● Instructions for the task:
Please give all of the data again, character for character, and drop the pictures.

# # # #

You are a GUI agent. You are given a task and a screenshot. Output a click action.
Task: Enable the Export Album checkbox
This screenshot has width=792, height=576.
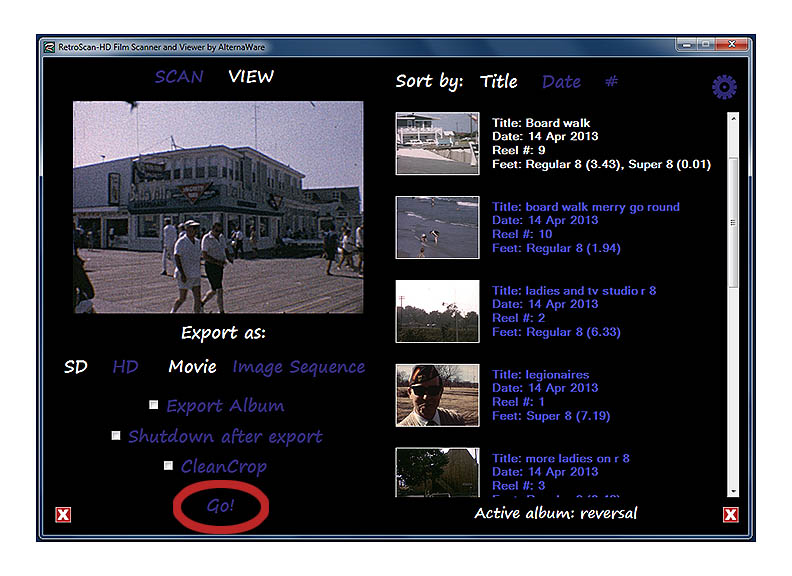click(153, 405)
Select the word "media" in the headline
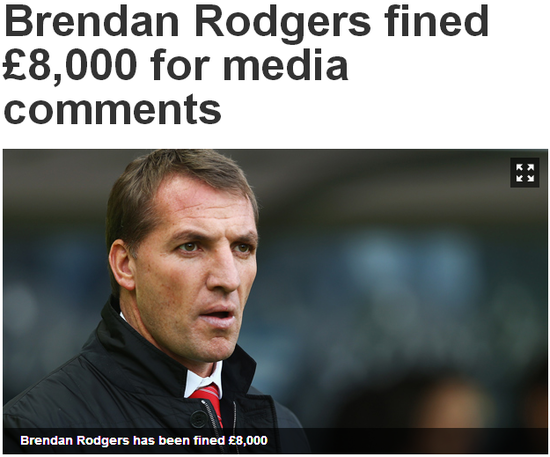The width and height of the screenshot is (550, 457). coord(286,64)
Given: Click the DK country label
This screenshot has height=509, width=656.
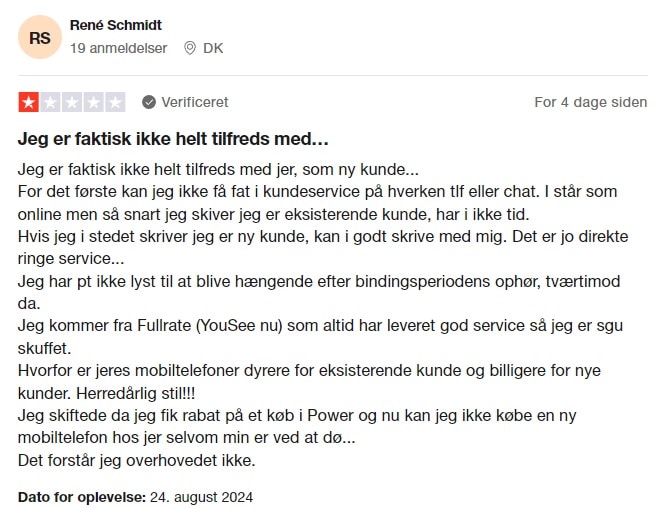Looking at the screenshot, I should pyautogui.click(x=213, y=47).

# # # #

● Your response:
You are a GUI agent. You are given a task and a screenshot. Output a click action.
Task: Enable the Export Album checkbox
This screenshot has width=792, height=576.
click(153, 405)
Select the word "media" in the headline
The width and height of the screenshot is (550, 457). coord(286,64)
Given: Click the DK country label
This screenshot has height=509, width=656.
Looking at the screenshot, I should pyautogui.click(x=213, y=47).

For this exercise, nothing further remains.